Das aktuelle Randstad Arbeitsbarometer zeigt differenzierte Ansichten der Beschäftigten. Das Abwägen von Karrierechance gegen Work-Life-Balance gewinnt an Bedeutung.

  • Abwesenheit von zu Hause belastet bei vielen die Work-Life-Balance.
  • Bewusstsein für den Karrierefaktor Mobilität ist vorhanden.
  • Europäische Nachbarn sind reisebereiter als deutsche Arbeitnehmer.

Der eine liebt das Unterwegssein im Außendienst, die andere schätzt den Besuch von Tagungen und Kongressen: Dienstreisen gelten für viele Mitarbeiter deutscher Unternehmen als Bereicherung im Arbeitsalltag. Gleichwohl sehen auch immer mehr Frauen und Männer die beruflich bedingte Abwesenheit von zu Hause als Belastung ihrer Lebensqualität. Das zeigt sich auch in den Ergebnissen des aktuellen Randstad Arbeitsbarometers.

Flexibilität und Mobilität führen zum Wunscharbeitsplatz

Das Gros der für die Ausgabe Q1 2016 online befragten Beschäftigten ist der Meinung, dass Geschäftsreisen ein zweischneidiges Schwert sind und Einschnitte in die persönliche Work-Life-Balance nach sich ziehen. „Flexibilität und Mobilität sind im Arbeitsleben immer mehr gefragt. In vielen Unternehmen sind diese Faktoren bereits unabdingbare Anforderung in Bewerbungsgesprächen und somit häufig der Schlüssel zum Erfolg, um den Wunscharbeitsplatz zu bekommen“, so Petra Timm, Director Communications bei Randstad Deutschland.

Jüngere Mitarbeiter eher bereit zum Reisen

21 Prozent der befragten Arbeitnehmer in der Bundesrepublik geben an, dass ihr aktueller Job Auslandsreisen umfasst. Nur 36 Prozent der Arbeitnehmer wünschen sich überhaupt eine entsprechende international aufgestellte Position in ihrem Unternehmen. Lediglich bei den 18- bis 24-Jährigen liegt die Reise-Bereitschaft mit 53 Prozent Zustimmung höher.

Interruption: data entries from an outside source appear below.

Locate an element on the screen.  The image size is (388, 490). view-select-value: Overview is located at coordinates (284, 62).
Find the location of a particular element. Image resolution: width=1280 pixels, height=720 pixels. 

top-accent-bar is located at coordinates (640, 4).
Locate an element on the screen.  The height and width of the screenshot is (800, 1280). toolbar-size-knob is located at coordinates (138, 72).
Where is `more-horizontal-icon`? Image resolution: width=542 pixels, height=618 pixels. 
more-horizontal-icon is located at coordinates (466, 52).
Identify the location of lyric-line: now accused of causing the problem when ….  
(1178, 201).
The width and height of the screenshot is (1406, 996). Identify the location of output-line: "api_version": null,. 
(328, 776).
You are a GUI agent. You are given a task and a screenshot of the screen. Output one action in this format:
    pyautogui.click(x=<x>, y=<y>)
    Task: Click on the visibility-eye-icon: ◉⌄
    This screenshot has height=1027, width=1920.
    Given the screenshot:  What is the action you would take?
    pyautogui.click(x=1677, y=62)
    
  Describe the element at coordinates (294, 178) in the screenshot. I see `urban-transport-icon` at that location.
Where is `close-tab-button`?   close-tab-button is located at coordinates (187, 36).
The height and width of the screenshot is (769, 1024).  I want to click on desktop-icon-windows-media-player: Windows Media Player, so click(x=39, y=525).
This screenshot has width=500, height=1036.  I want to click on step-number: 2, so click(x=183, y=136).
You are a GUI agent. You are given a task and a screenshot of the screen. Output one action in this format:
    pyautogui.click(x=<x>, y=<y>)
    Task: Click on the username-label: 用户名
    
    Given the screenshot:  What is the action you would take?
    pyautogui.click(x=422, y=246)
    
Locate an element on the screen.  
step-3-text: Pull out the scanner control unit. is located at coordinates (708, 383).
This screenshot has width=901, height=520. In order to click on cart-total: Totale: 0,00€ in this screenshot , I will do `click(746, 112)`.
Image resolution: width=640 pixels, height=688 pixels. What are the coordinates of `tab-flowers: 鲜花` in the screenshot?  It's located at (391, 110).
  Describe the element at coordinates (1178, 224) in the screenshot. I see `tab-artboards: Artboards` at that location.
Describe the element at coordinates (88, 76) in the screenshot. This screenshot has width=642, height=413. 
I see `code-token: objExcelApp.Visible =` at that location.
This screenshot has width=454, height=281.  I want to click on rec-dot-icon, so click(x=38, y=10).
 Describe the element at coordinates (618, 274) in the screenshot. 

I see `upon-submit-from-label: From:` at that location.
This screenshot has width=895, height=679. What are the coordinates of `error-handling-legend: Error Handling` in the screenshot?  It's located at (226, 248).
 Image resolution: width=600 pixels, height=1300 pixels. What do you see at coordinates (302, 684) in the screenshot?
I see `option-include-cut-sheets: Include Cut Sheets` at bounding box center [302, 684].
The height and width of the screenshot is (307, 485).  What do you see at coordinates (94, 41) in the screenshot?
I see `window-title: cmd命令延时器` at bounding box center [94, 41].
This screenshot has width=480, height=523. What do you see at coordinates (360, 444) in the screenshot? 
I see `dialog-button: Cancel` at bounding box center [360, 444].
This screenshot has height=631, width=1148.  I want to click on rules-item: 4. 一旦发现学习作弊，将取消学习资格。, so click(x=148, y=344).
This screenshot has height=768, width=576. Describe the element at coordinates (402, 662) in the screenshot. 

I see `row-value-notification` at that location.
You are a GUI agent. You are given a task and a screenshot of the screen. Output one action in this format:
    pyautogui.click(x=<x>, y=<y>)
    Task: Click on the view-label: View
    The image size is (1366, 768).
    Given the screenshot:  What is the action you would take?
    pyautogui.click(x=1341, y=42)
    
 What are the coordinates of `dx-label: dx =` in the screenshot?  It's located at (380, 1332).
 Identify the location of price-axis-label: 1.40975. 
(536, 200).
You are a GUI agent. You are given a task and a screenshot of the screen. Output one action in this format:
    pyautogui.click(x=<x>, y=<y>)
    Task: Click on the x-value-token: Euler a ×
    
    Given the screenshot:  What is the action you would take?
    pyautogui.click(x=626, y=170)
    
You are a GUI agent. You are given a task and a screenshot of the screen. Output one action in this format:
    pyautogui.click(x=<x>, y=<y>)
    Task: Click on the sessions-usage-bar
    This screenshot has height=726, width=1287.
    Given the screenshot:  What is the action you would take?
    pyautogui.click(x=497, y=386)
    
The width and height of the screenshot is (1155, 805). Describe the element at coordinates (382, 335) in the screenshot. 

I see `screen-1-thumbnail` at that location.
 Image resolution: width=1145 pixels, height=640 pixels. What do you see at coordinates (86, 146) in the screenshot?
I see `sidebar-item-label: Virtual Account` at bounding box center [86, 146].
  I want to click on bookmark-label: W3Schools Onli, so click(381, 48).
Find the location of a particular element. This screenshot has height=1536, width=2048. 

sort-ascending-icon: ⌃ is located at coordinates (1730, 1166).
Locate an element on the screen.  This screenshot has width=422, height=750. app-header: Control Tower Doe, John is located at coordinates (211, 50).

Südliches Europa in Aufbruchstimmung

In anderen europäischen Ländern sind, wie die parallelen Umfragen dort zeigen, die Vorstellungen und Wünsche durchaus anders ausgeprägt. In Ungarn sind lediglich neun Prozent der Beschäftigten beruflich im Ausland unterwegs, aber 43 Prozent hätten gerne einen Job mit Reisetätigkeit. In Spanien und Italien liegt der Anteil der Beschäftigten, die für ihr Unternehmen international mobil sind, mit 32 und 35 Prozent bereits jetzt schon hoch.

Wachsender Wunsch nach Internationalität

Sie werden aber noch getoppt. Absoluter Spitzenreiter bei Geschäftsreisen ist Griechenland mit 59 Prozent. Die Werte könnten sogar noch steigen. Die große Mehrheit der Arbeitnehmer in Südeuropa hätte gerne einen Job, der internationales Reisen erfordert – und zwar durch alle Altersgruppen hinweg.